▶ Exercise prompt:
If a line in the data below includes the string "menu", please return a copy of it.

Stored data
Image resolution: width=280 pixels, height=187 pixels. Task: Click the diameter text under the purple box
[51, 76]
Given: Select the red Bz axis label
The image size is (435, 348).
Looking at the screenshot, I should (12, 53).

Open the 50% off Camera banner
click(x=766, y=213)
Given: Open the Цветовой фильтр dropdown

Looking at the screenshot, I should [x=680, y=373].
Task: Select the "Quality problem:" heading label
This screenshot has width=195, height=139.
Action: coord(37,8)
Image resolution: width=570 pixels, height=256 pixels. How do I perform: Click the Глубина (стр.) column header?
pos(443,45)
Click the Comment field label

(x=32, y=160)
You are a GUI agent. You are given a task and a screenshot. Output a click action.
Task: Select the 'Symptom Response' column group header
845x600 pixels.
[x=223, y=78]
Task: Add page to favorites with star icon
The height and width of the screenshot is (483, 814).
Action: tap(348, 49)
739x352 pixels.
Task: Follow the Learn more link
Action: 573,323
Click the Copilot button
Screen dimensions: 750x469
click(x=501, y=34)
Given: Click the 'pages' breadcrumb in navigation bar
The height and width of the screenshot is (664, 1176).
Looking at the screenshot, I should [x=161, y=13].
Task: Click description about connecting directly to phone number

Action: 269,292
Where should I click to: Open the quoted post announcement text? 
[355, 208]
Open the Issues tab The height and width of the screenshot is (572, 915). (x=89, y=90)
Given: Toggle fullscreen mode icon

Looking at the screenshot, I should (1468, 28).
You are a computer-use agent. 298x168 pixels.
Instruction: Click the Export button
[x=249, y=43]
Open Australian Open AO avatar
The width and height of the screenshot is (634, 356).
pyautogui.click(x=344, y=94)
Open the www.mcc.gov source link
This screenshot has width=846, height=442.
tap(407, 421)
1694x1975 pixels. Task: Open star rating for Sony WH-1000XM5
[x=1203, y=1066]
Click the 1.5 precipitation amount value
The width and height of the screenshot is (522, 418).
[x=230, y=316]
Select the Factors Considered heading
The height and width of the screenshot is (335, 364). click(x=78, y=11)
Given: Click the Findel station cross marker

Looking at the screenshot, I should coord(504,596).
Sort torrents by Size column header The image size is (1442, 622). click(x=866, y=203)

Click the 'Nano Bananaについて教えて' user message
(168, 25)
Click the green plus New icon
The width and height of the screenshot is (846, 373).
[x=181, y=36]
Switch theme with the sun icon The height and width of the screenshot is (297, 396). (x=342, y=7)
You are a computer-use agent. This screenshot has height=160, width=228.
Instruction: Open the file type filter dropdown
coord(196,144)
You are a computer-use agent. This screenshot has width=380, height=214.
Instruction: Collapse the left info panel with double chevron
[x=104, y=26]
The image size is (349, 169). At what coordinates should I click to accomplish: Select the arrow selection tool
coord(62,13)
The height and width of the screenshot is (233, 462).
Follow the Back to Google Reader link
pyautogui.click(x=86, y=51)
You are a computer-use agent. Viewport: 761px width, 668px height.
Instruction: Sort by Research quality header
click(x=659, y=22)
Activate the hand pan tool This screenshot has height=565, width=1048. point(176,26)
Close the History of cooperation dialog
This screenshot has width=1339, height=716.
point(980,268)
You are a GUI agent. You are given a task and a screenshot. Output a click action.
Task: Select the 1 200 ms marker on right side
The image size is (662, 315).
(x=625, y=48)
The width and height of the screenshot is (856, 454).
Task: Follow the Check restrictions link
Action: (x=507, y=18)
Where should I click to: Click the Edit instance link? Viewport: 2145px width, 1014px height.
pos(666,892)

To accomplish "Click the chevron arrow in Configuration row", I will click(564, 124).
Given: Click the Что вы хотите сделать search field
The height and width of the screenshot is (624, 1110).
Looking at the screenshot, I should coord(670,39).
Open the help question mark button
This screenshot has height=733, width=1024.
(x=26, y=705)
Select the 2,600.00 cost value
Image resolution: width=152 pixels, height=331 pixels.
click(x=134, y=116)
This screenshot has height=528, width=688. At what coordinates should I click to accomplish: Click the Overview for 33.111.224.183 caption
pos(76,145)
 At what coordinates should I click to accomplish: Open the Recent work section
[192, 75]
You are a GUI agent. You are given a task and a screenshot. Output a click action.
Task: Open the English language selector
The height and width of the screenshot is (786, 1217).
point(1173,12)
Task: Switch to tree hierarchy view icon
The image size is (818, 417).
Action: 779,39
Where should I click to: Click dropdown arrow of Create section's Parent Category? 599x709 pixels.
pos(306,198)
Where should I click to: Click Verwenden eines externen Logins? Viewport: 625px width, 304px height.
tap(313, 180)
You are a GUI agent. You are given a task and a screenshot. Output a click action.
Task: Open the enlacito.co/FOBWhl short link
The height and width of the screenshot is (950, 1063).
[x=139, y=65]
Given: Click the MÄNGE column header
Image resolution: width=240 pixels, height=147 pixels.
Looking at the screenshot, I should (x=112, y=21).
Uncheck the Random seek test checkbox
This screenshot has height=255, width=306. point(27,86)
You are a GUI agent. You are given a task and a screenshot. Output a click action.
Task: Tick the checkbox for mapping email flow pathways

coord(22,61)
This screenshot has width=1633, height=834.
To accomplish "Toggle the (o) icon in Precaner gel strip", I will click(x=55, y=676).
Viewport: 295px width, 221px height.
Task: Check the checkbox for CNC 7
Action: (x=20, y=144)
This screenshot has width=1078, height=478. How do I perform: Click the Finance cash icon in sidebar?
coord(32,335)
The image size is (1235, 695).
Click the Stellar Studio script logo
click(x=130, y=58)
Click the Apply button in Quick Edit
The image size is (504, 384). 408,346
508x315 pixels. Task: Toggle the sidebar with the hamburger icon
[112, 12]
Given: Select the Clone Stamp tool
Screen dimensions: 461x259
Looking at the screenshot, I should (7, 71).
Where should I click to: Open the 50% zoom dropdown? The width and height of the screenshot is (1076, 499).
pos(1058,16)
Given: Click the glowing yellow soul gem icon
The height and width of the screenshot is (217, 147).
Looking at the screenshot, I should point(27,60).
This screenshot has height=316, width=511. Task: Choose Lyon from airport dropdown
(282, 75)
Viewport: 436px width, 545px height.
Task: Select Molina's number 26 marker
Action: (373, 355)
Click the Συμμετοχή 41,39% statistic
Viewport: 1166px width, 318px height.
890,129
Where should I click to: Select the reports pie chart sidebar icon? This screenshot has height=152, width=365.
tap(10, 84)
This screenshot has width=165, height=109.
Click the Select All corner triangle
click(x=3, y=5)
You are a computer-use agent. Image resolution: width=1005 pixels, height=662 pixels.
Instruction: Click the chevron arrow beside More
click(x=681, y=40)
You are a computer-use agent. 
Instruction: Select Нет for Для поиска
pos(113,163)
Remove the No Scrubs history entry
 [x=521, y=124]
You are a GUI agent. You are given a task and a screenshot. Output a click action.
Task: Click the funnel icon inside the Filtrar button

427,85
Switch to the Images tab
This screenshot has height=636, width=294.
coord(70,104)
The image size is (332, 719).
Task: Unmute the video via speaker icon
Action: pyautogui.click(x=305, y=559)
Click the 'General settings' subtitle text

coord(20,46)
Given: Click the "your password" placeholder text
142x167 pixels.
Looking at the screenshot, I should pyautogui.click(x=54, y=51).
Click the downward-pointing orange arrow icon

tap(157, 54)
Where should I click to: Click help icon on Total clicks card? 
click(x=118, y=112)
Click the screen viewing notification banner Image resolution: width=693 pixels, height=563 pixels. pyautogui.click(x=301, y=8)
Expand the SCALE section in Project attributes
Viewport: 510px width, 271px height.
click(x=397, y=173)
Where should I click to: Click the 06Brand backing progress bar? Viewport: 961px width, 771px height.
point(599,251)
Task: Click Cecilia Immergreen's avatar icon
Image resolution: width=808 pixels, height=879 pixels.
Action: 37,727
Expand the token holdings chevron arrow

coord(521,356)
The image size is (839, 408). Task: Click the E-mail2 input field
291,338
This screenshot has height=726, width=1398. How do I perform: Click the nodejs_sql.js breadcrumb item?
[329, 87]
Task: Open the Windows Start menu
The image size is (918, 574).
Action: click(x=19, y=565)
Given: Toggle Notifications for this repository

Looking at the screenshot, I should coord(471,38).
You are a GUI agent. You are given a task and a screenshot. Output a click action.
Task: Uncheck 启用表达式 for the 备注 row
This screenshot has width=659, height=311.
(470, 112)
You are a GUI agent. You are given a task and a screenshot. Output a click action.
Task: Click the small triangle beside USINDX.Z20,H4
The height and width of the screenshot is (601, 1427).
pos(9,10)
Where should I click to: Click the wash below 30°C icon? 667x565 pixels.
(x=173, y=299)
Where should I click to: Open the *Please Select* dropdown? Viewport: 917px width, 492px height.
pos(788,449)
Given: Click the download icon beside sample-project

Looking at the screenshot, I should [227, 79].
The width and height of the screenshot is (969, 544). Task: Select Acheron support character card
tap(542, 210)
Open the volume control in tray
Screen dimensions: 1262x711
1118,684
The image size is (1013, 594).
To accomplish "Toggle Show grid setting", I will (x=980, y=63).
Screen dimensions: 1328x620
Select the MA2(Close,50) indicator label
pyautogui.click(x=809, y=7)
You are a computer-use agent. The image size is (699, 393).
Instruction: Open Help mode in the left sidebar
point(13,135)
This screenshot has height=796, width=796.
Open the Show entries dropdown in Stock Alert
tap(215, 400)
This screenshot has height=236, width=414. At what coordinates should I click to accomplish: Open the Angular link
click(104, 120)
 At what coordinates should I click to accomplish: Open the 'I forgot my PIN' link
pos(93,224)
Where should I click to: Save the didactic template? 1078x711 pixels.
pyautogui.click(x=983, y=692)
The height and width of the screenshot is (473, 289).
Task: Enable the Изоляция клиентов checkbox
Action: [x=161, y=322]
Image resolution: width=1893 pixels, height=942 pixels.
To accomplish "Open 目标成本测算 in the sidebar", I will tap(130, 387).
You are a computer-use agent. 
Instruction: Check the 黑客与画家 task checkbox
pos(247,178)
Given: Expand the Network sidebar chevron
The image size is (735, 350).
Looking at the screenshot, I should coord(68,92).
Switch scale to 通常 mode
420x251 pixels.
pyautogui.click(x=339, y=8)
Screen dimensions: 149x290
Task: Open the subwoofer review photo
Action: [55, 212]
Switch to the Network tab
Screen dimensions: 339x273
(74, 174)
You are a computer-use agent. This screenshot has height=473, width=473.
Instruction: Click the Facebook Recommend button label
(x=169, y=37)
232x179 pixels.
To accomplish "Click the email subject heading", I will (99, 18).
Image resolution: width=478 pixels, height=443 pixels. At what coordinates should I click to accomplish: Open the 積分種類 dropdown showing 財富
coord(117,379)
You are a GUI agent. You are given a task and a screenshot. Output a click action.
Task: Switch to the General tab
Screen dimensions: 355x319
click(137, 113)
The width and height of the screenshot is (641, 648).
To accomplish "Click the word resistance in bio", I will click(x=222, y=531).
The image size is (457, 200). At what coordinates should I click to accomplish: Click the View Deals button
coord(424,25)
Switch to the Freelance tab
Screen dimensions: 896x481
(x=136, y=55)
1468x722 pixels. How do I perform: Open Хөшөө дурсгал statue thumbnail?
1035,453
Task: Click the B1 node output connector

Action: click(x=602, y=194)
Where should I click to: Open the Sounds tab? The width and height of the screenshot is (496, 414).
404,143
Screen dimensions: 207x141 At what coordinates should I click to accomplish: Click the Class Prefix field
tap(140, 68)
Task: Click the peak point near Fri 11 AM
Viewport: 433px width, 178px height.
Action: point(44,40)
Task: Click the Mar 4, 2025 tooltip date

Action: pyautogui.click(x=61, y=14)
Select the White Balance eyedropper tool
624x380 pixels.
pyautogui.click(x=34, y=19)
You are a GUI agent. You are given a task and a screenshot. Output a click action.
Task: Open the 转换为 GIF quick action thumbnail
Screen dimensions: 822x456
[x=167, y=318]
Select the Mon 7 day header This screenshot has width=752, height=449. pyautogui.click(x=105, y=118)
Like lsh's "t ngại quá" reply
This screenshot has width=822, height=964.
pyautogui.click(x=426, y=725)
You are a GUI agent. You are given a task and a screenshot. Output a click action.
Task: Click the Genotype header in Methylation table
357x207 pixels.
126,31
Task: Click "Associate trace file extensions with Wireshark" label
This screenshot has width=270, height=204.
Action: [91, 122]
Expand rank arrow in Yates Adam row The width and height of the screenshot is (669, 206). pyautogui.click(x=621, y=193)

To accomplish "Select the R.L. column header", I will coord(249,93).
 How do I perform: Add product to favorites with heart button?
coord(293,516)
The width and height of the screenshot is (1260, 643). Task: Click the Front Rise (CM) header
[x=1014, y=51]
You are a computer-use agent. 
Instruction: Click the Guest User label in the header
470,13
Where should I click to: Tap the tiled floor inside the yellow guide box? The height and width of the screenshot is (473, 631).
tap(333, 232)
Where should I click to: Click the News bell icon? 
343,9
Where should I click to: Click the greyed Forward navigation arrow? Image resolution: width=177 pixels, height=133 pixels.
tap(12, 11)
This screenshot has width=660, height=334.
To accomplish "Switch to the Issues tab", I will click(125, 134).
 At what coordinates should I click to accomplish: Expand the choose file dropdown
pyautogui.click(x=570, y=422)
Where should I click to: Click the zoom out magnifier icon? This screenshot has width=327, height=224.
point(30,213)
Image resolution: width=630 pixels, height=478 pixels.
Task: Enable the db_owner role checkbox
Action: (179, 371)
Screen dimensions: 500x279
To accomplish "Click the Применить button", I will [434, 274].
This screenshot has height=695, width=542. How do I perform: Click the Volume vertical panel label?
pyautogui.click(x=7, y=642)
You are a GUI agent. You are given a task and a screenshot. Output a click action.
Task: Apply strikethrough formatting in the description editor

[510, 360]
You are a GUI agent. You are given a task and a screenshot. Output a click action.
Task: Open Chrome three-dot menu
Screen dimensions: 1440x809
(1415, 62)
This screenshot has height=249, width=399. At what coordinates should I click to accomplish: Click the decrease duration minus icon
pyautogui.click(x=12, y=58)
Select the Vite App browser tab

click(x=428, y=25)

▶ Response below:
Task: Open the Windows Start menu
Task: Open Chrome three-dot menu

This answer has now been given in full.